Exercise instructions: Convert the rows below into a JSON list of strings with one string per line, leaving out blank lines.

··· Data records

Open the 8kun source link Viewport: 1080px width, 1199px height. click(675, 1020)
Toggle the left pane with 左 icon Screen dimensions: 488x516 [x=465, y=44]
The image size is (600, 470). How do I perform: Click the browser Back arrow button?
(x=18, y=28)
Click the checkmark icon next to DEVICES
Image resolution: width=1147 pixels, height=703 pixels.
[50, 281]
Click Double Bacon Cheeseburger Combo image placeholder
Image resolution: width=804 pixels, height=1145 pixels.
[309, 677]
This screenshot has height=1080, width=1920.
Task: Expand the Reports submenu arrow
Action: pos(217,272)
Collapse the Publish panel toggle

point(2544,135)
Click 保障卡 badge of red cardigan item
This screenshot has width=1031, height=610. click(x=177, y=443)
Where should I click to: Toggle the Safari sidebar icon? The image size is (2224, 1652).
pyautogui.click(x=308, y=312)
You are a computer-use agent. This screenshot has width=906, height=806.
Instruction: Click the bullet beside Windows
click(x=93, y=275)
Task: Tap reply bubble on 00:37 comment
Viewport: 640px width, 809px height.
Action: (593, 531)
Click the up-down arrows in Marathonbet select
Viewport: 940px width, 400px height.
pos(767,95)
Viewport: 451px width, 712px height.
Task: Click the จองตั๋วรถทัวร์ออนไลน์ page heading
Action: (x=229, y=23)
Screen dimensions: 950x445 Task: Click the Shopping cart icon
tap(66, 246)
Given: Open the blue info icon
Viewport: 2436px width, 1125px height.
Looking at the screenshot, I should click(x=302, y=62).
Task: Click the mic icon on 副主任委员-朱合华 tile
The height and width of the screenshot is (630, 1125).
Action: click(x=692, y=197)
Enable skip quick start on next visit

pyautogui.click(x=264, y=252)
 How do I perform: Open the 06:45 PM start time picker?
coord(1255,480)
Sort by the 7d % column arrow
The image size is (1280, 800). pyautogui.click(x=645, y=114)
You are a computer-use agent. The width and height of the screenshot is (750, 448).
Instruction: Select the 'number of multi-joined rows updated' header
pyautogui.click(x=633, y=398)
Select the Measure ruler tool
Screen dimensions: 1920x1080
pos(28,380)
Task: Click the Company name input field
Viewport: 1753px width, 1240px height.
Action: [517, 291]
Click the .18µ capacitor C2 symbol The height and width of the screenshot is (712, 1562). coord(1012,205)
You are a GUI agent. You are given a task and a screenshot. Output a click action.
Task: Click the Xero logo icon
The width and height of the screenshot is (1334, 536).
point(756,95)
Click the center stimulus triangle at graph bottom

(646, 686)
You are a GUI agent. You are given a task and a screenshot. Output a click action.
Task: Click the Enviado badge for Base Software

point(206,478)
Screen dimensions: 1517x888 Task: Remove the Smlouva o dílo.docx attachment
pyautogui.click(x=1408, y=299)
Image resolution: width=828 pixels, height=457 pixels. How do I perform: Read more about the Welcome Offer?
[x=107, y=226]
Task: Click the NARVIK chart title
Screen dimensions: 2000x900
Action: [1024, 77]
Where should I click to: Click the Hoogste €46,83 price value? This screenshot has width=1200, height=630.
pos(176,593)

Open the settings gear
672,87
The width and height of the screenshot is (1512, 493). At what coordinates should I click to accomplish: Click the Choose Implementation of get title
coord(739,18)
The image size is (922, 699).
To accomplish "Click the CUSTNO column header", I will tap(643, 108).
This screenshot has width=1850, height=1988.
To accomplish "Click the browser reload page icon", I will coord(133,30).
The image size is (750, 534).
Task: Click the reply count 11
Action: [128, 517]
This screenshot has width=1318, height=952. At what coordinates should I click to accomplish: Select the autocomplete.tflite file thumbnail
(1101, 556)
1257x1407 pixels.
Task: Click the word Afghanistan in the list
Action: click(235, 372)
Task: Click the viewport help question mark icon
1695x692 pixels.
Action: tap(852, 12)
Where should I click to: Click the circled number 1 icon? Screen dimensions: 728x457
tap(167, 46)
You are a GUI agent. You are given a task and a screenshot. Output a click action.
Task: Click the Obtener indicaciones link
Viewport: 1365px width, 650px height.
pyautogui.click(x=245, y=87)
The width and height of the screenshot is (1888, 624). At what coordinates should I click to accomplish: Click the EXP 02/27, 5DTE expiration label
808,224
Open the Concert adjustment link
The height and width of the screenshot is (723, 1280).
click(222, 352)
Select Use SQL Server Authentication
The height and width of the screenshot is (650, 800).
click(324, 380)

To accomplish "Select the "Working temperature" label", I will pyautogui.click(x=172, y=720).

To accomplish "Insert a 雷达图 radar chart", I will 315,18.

······

Written response:
[
  "Open the 8kun source link Viewport: 1080px width, 1199px height. click(675, 1020)",
  "Toggle the left pane with 左 icon Screen dimensions: 488x516 [x=465, y=44]",
  "The image size is (600, 470). How do I perform: Click the browser Back arrow button?",
  "(x=18, y=28)",
  "Click the checkmark icon next to DEVICES",
  "Image resolution: width=1147 pixels, height=703 pixels.",
  "[50, 281]",
  "Click Double Bacon Cheeseburger Combo image placeholder",
  "Image resolution: width=804 pixels, height=1145 pixels.",
  "[309, 677]",
  "This screenshot has height=1080, width=1920.",
  "Task: Expand the Reports submenu arrow",
  "Action: pos(217,272)",
  "Collapse the Publish panel toggle",
  "point(2544,135)",
  "Click 保障卡 badge of red cardigan item",
  "This screenshot has width=1031, height=610. click(x=177, y=443)",
  "Where should I click to: Toggle the Safari sidebar icon? The image size is (2224, 1652).",
  "pyautogui.click(x=308, y=312)",
  "You are a computer-use agent. This screenshot has width=906, height=806.",
  "Instruction: Click the bullet beside Windows",
  "click(x=93, y=275)",
  "Task: Tap reply bubble on 00:37 comment",
  "Viewport: 640px width, 809px height.",
  "Action: (593, 531)",
  "Click the up-down arrows in Marathonbet select",
  "Viewport: 940px width, 400px height.",
  "pos(767,95)",
  "Viewport: 451px width, 712px height.",
  "Task: Click the จองตั๋วรถทัวร์ออนไลน์ page heading",
  "Action: (x=229, y=23)",
  "Screen dimensions: 950x445 Task: Click the Shopping cart icon",
  "tap(66, 246)",
  "Given: Open the blue info icon",
  "Viewport: 2436px width, 1125px height.",
  "Looking at the screenshot, I should click(x=302, y=62).",
  "Task: Click the mic icon on 副主任委员-朱合华 tile",
  "The height and width of the screenshot is (630, 1125).",
  "Action: click(x=692, y=197)",
  "Enable skip quick start on next visit",
  "pyautogui.click(x=264, y=252)",
  " How do I perform: Open the 06:45 PM start time picker?",
  "coord(1255,480)",
  "Sort by the 7d % column arrow",
  "The image size is (1280, 800). pyautogui.click(x=645, y=114)",
  "You are a computer-use agent. The width and height of the screenshot is (750, 448).",
  "Instruction: Select the 'number of multi-joined rows updated' header",
  "pyautogui.click(x=633, y=398)",
  "Select the Measure ruler tool",
  "Screen dimensions: 1920x1080",
  "pos(28,380)",
  "Task: Click the Company name input field",
  "Viewport: 1753px width, 1240px height.",
  "Action: [517, 291]",
  "Click the .18µ capacitor C2 symbol The height and width of the screenshot is (712, 1562). coord(1012,205)",
  "You are a GUI agent. You are given a task and a screenshot. Output a click action.",
  "Task: Click the Xero logo icon",
  "The width and height of the screenshot is (1334, 536).",
  "point(756,95)",
  "Click the center stimulus triangle at graph bottom",
  "(646, 686)",
  "You are a GUI agent. You are given a task and a screenshot. Output a click action.",
  "Task: Click the Enviado badge for Base Software",
  "point(206,478)",
  "Screen dimensions: 1517x888 Task: Remove the Smlouva o dílo.docx attachment",
  "pyautogui.click(x=1408, y=299)",
  "Image resolution: width=828 pixels, height=457 pixels. How do I perform: Read more about the Welcome Offer?",
  "[x=107, y=226]",
  "Task: Click the NARVIK chart title",
  "Screen dimensions: 2000x900",
  "Action: [1024, 77]",
  "Where should I click to: Click the Hoogste €46,83 price value? This screenshot has width=1200, height=630.",
  "pos(176,593)",
  "Open the settings gear",
  "672,87",
  "The width and height of the screenshot is (1512, 493). At what coordinates should I click to accomplish: Click the Choose Implementation of get title",
  "coord(739,18)",
  "The image size is (922, 699).",
  "To accomplish \"Click the CUSTNO column header\", I will tap(643, 108).",
  "This screenshot has width=1850, height=1988.",
  "To accomplish \"Click the browser reload page icon\", I will coord(133,30).",
  "The image size is (750, 534).",
  "Task: Click the reply count 11",
  "Action: [128, 517]",
  "This screenshot has width=1318, height=952. At what coordinates should I click to accomplish: Select the autocomplete.tflite file thumbnail",
  "(1101, 556)",
  "1257x1407 pixels.",
  "Task: Click the word Afghanistan in the list",
  "Action: click(235, 372)",
  "Task: Click the viewport help question mark icon",
  "1695x692 pixels.",
  "Action: tap(852, 12)",
  "Where should I click to: Click the circled number 1 icon? Screen dimensions: 728x457",
  "tap(167, 46)",
  "You are a GUI agent. You are given a task and a screenshot. Output a click action.",
  "Task: Click the Obtener indicaciones link",
  "Viewport: 1365px width, 650px height.",
  "pyautogui.click(x=245, y=87)",
  "The width and height of the screenshot is (1888, 624). At what coordinates should I click to accomplish: Click the EXP 02/27, 5DTE expiration label",
  "808,224",
  "Open the Concert adjustment link",
  "The height and width of the screenshot is (723, 1280).",
  "click(222, 352)",
  "Select Use SQL Server Authentication",
  "The height and width of the screenshot is (650, 800).",
  "click(324, 380)",
  "To accomplish \"Select the \"Working temperature\" label\", I will pyautogui.click(x=172, y=720).",
  "To accomplish \"Insert a 雷达图 radar chart\", I will 315,18."
]